Ma dopo i rinvii «politici» per le Regionali del 2015, il referendum costituzionale del 2016, le elezioni del 2018, il cambio di governo con il Conte2, e dopo la procedura di infrazione aperta dalla Commissione europea a fine ottobre scorso, non si poteva più aspettare. Qualche settimana fa molti comitati e associazioni ambientaliste piemontesi (in particolare del vercellese e della Valsesia) avevano scritto ai ministri Stefano Patuanelli e Sergio Costa proprio per sollecitare la pubblicazione della Carta. Ora, con il nulla osta, è verosimile che la questione della localizzazione, e del potenziale “nimby” che comporta (“not in my backyard”, non nel mio giardino) possa creare un motivo ulteriore di dibattito in un momento delicato per il governo Conte. Infine resta l’interrogativo sulle capacità dell’attuale Sogin di condurre in porto la realizzazione. Nata nel 2001, costa agli italiani circa 300 milioni l’anno.
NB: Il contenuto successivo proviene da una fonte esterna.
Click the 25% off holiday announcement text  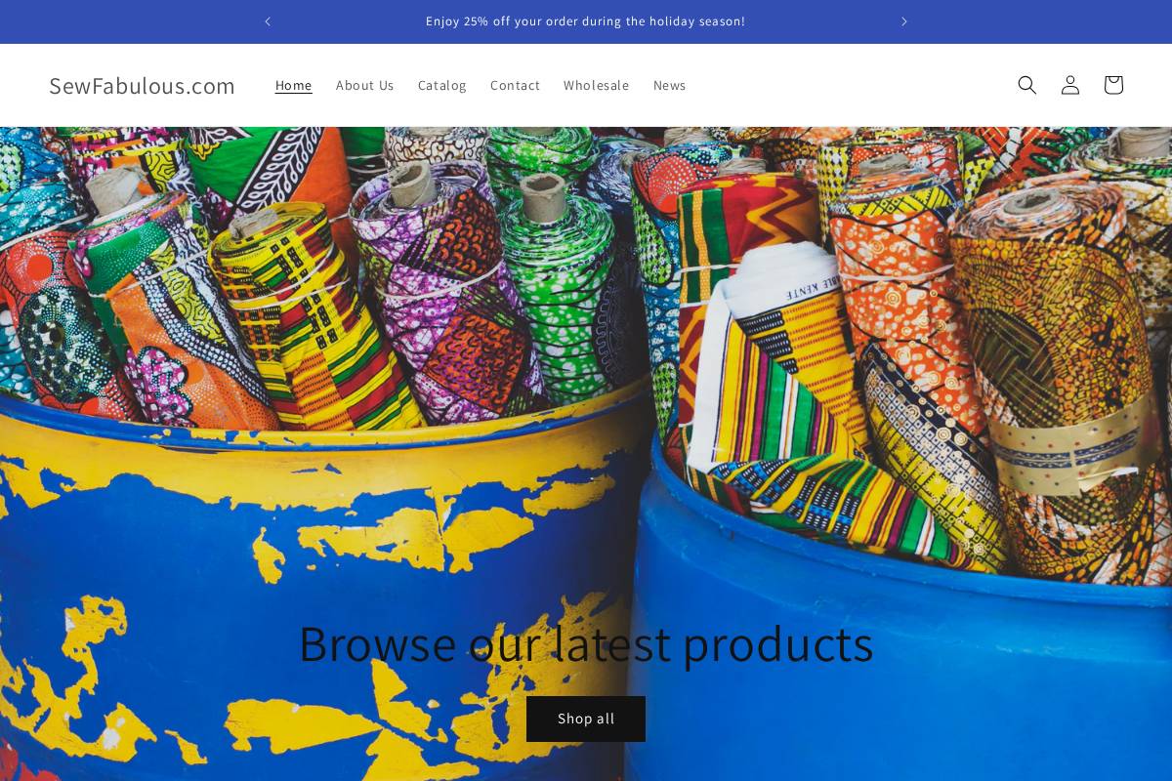[586, 21]
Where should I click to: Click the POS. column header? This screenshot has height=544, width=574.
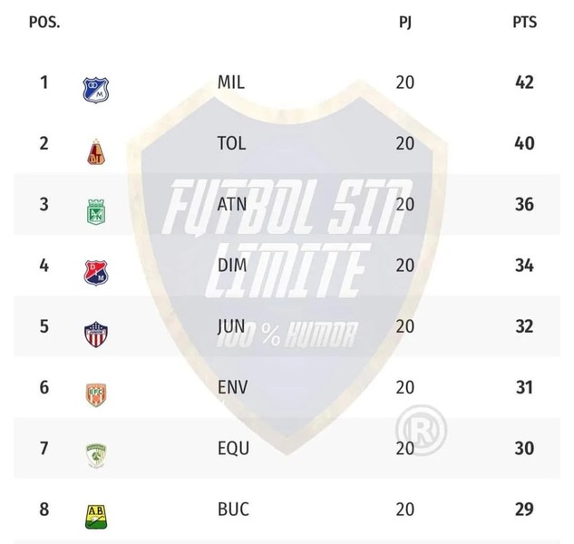(x=44, y=23)
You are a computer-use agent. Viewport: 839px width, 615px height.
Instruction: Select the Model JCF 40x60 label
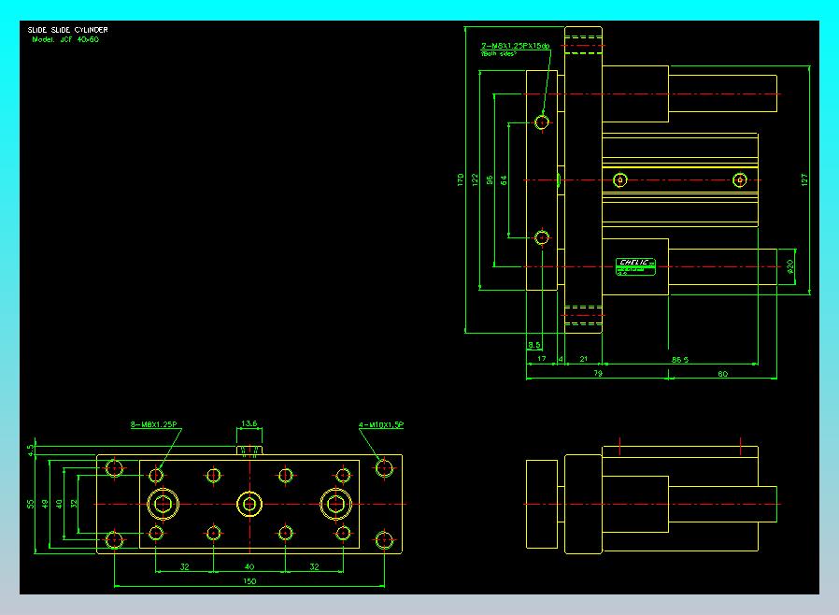click(x=65, y=39)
Di rinvio in rinvio ha programmato la fine del decommissioning nucleare italiano al 2036, 49 anni dopo il referendum del 1987. Qualche dubbio è lecito.

1 commento:

  1. 5/1/21

    Riprendendo il mio post del 13/12/2020 ...." Ora, a 75 anni compiuti e prossimo ormai a terminare il mio...viaggio (terreno), resto in attesa che per la popolazione lucana, che si è prestata a questa "sperimentazione non apertamente dichiarata", ma imposta subdolamente con i continui ritardi ed incertezza sul da farsi, si possa farla finita con il seppellimento di quanto c'è di altamente radioattivo nella Trisaia nel suo sottosuolo, nel salgemma di Scanzano, a circa seicento metri di profondità, trattandosi di un materiale che rimarrà "attivo" per migliaia di anni e, allorquando si troverà un sito e/o una metodologia adeguata per un trattamento di bonifica, fra trecento o quattrocento anni dopo, potrà sempre essere bonificato.
    Importante è che si interrompa ora e non domani, questa sperimentazione sulla pelle dei Lucani della fascia ionica ( ormai in estinzione)!
    Oggi, 5/Gennaio/21, questa pubblicazione della carta dei Siti idonei nazionali rimette in gioco tutta la manfrina da fare sul "non nel mio giardino", bruciando quarant'anni di attesa nella sperimentazione "sperimentale" sulla ignara popolazione della fascia ionica.
    Vogliamo che si proceda, con immediatezza, alla BONIFICA del sito della TRISAIA con piscine previste e utilizzabili fino al 1980, ma ora siamo ben oltre un tale limite e quindi è assolutamente necessario far cessare questo gioco al rimandare al futuro questo allontanamento.
    E' forse opportuno e meglio seppellire "provvisoriamente" i rifiuti altamente radioattivi di Trisaia nel "famoso" salgemma di Scanzano piuttosto che tenerli ancora "provvisoriamente" nelle ormai obsolete piscine della Trisaia e, questo, prima che tutta la nostra generazione faccia il suo tempo; quando, fra trecento o quattrocento anni, sarà stato allestito il deposito nazionale o internazionale o planetario o lunare o solare o extragalattico che dir si voglia, allora e solo allora chi si troverà, potrà provvedere al trasferimento di tale ingombrante rifiuto.
    Per ora noi, lucani, e metapontini in particolare, ne abbiamo fatto il pieno!
    PS: Lucani, non siate impulsivi, ma ragionate sui tempi a venire?
    A quando?????????????, ma sarete già morti da tempo, è ora di finirla!